Liability under CERCLA is RETROACTIVE. In other words, if contamination is found on or under the property you sell, you could be held liable for cleanup costs years after the sale has occurred, even if you didn't cause the contamination.
SARA to the Rescue. The Superfund Amendments and Reauthorization Act (SARA) gave some relief to land owners who didn't commit the contamination, and who sometimes in the chain of title were banks. The concept of the innocent landowner immunity was recognized. In certain cases, a landowner in the chain of ownership was completely innocent of all wrongdoing and therefore should not be held liable. To be exempt from liability, the courts would consider criteria such as:
*The Pollution was caused by a third party
* The Property was acquired after the fact (i.e., after the pollution occurred)
*The Landowner had no actual or constructive knowledge of the damage.
*Due care was exercised when the property was purchase (the landowner made a reasonable search called an Environmental Phase I, a site assessment).
*Reasonable precautions were taken the exercise of ownership rights.
Call in the Pro's.
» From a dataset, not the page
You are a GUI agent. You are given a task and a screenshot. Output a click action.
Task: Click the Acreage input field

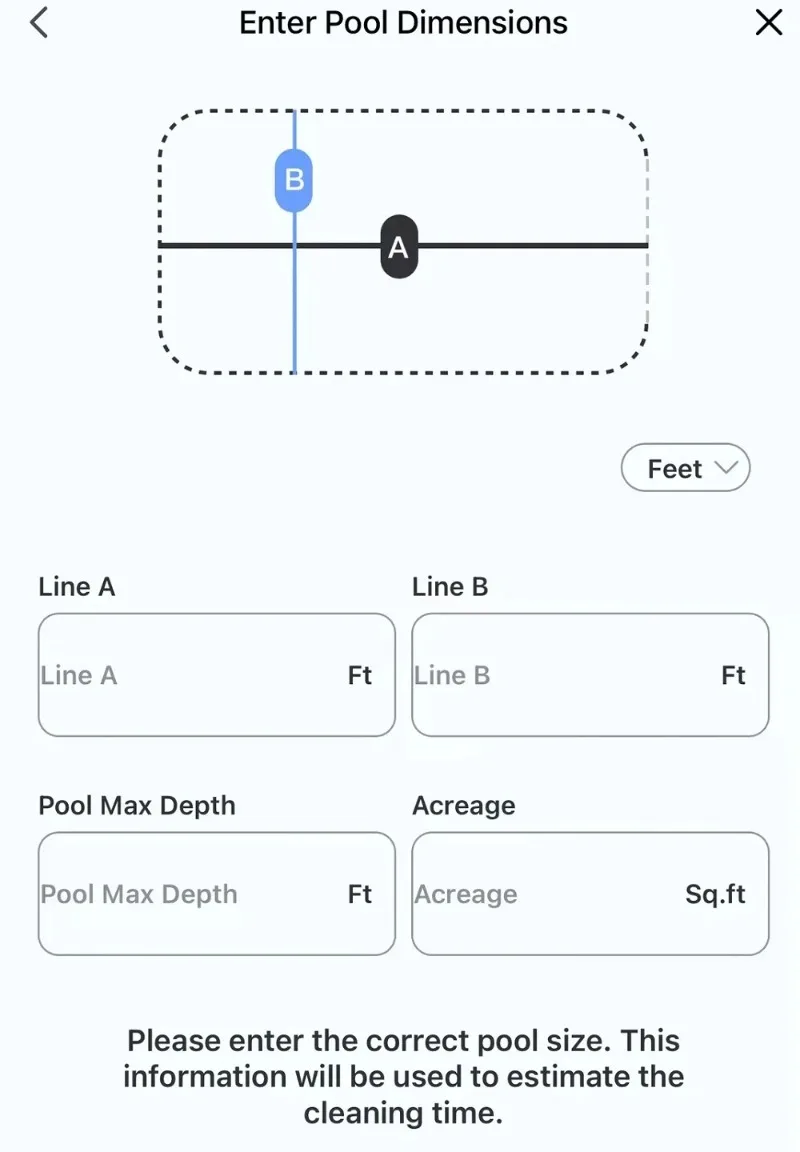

An environmental consultant, (probably the best on the Coast is Rimmer Covington, 228-452-4999) can perform a Phase I site assessment on your property. The purpose is to determine if there has ever been an activity on or around your property that could have caused contamination. They look at old aerial at the tax assessor's office that can go back as far as the 1940's. They are looking things like above ground storage tanks, junk yards, or industrial or commercial activity which may possibly cause a toxic spill. They will also consult extensive data basis for existence of underground storage tanks, or known areas of contamination near your property. If they find no reason to suspect contamination, you can use the report in your property sales pitch. If they find something, the environmentalist begin digging... literally.
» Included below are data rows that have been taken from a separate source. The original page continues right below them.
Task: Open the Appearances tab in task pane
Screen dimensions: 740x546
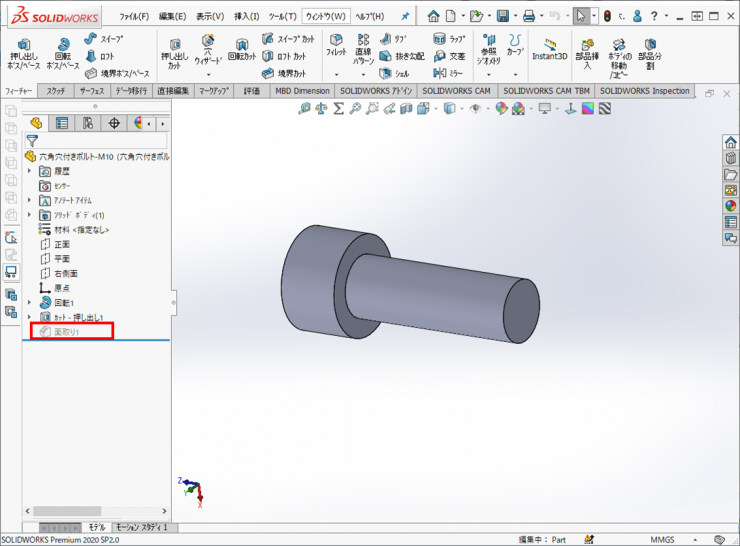Action: click(x=730, y=205)
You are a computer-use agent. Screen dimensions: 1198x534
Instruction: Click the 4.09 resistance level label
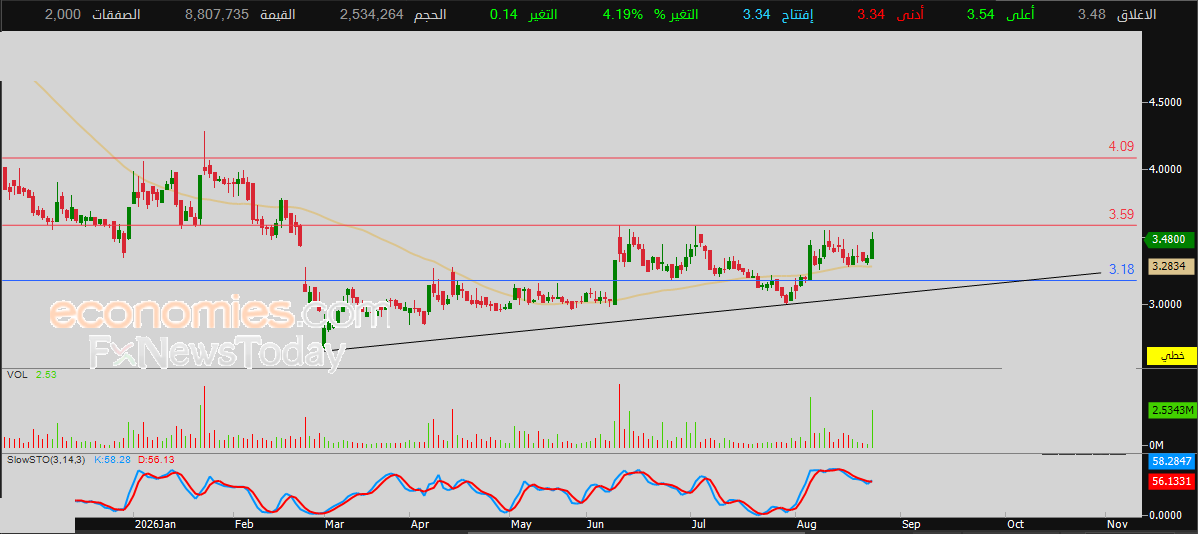(x=1121, y=146)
Phase II. If your consultants suspect contamination, they will bore for samples in the area they suspect the contamination to exist. If the results show your property clean, hang on to that report, and give a copy to all prospective buyers. If not, you've still got some options.
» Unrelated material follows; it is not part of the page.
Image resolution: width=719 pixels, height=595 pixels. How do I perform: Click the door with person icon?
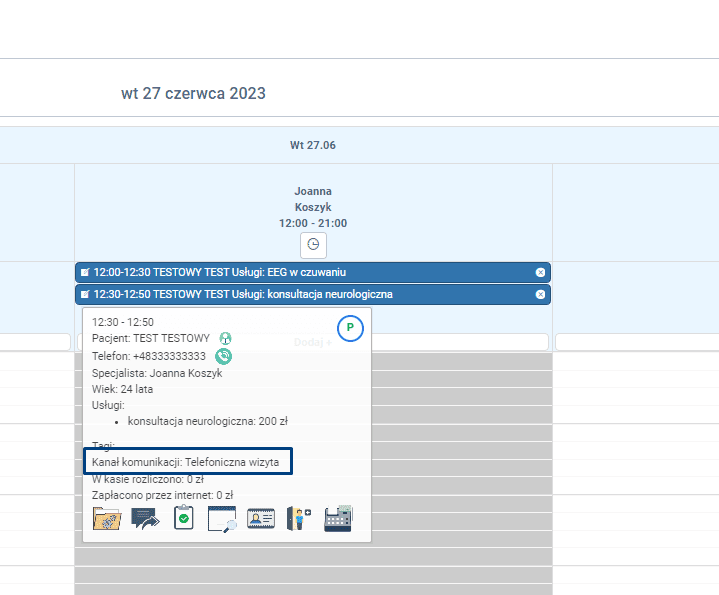tap(299, 518)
Raising the Bar. Instead of digging up and replacing contaminated dirt, the Department of Environmental quality will sometimes allow the permitted levels of contaminants to be raised. Your consultant will know how to handle this. If the DEQ won’t go for changing the standards, you need to look know where the contamination is coming from. If it’s coming from your neighbor’s property, your consultant and an attorney YOUR ENVIRONMENTAL CONSULTANT recommends (not all attorneys are environmental law specialists. Your consultants SHOULD know an attorney best fitted to do the job), and formulate a plan of action to keep you out of trouble. If the contamination started on your property and you didn’t cause it, your consultant & attorney team will form a plan of action for that scenario. If you caused the contamination, you’ll probably be shelling out some major bucks to your consultant, your attorney, & a dirt company who will be digging the hauling away the old dirt. After that, you can sell your property without worrying about getting sued by the new owner…at least not for the contamination issue.
Insurance. Some companies offer environmental insurance
to cover you against tainted properties. A quick Google search should
tell
you which insurance companies offer this option.